Sure, Memphis was eventually handed a penalty that vacated their entire 2007-08 season due to that violation, including their runner-up status in the NCAA championship game, but the rest was handled with a $100,000 out-of-court settlement. Calipari was not suspended for any portion of games nor were any Memphis assistant coaches or officials. This is just one example.

More recently, Larry Brown, the current head coach at Southern Methodist University and a repeat offender of NCAA regulations was deemed to have “failed to promote an atmosphere of compliance within his program” by the NCAA, a statement identical to that which was applied to Arnold. For the violations — which included an ex-assistant forging a recruit’s eligibility and another ex-assistant completing said recruit’s coursework — SMU lost a potential 2016 postseason birth (despite not having much of a shot to earn one anyway), Brown was suspended for nine games and the program will lose seven scholarships over the next three years. This was Brown’s third offense and SMU’s 10th major infraction — an NCAA record.

Yet, even for the most rampant offenders, and for transgressions that at the very least stand on equal measure with that of Hawai’i’s, the penalties handed down are much less detrimental.

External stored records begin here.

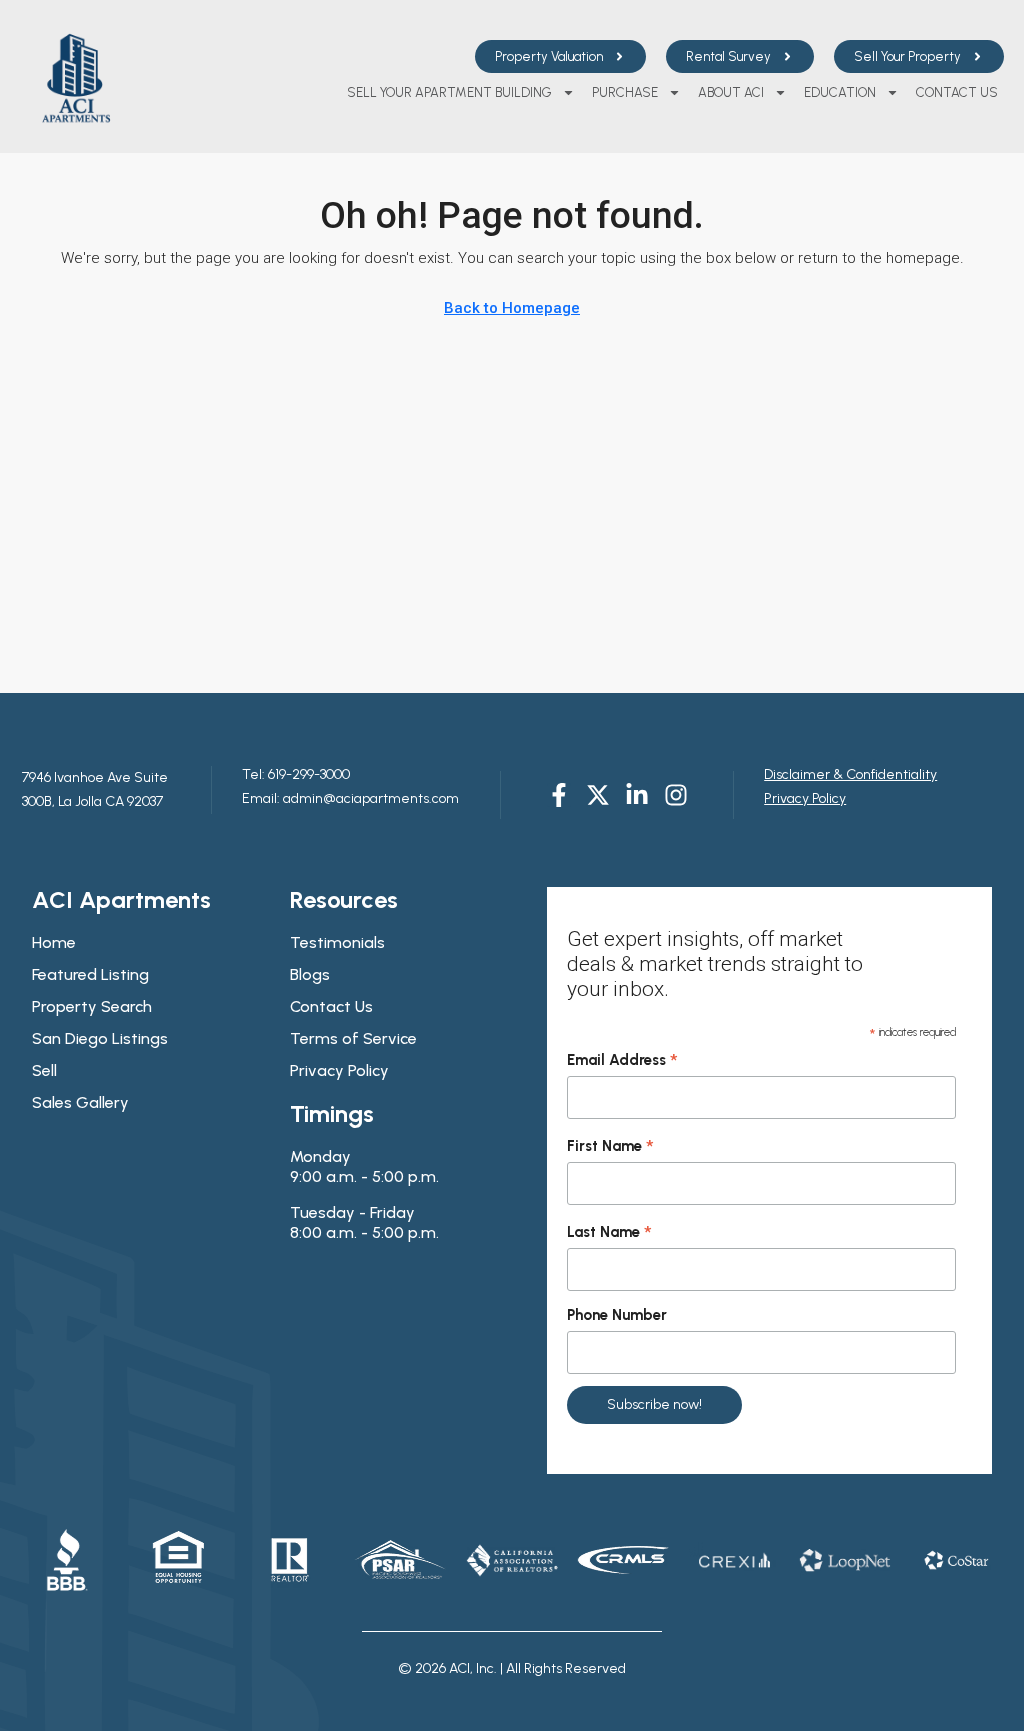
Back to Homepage (512, 308)
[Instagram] (676, 795)
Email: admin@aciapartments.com (350, 798)
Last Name (609, 1233)
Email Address (622, 1061)
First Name (610, 1147)
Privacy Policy (805, 798)
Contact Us (957, 92)
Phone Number (617, 1315)
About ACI (731, 92)
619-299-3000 (307, 774)
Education (840, 92)
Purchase (625, 92)
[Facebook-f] (559, 795)
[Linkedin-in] (637, 795)
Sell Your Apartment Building (449, 92)
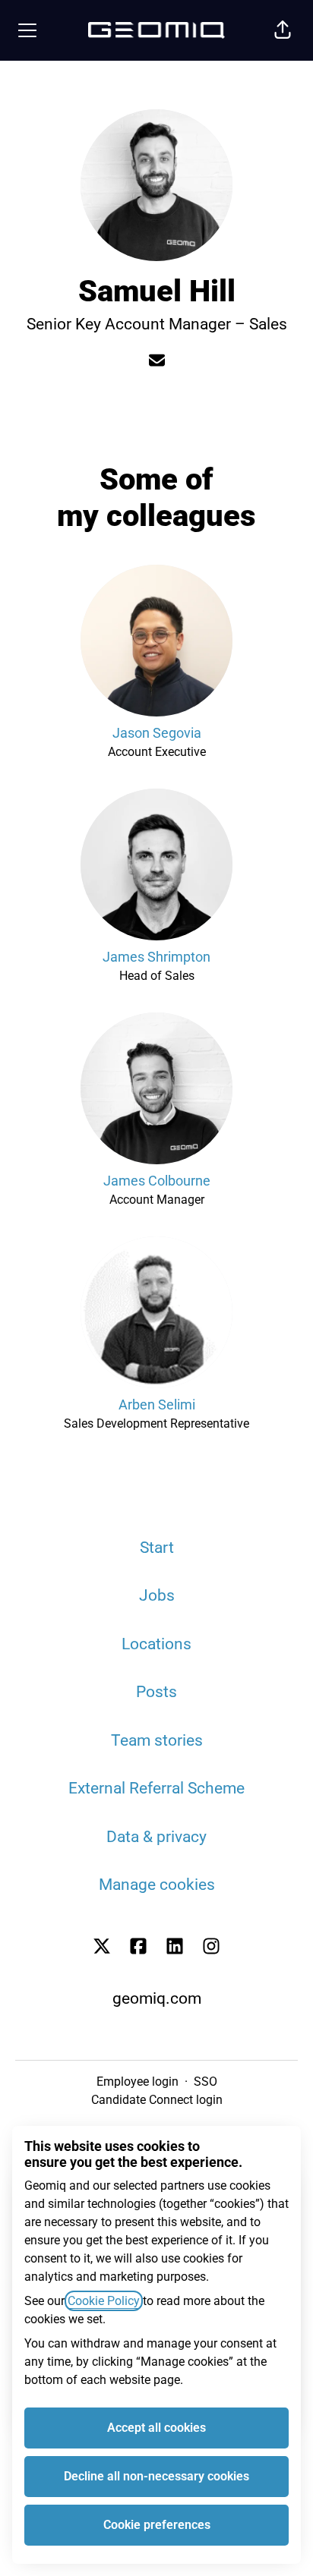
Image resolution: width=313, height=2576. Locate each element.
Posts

Inconsistency is the concern here for the NCAA. If program directors are not permitted to act as quasi-coaches that is fine; if athletes are not allowed to receive free iPads or use a booster’s car to get around (rules which are all the more laughable on their own) that is okay. I get it (not really). And obviously altering eligibility forms is a serious matter that deserves to be penalized.
But to equate any of that as significantly more damaging to the code of conduct than coaches actively taking athlete’s courses, placement exams and doing coursework is a joke. At some point, the NCAA has to get it right across all platforms. And starting by better administering their own regulations would be a step in that direction. Because as it stands, for an association that preaches honorability and ethics, there exists an awful lot of skepticism as to the reputability of their own conduct.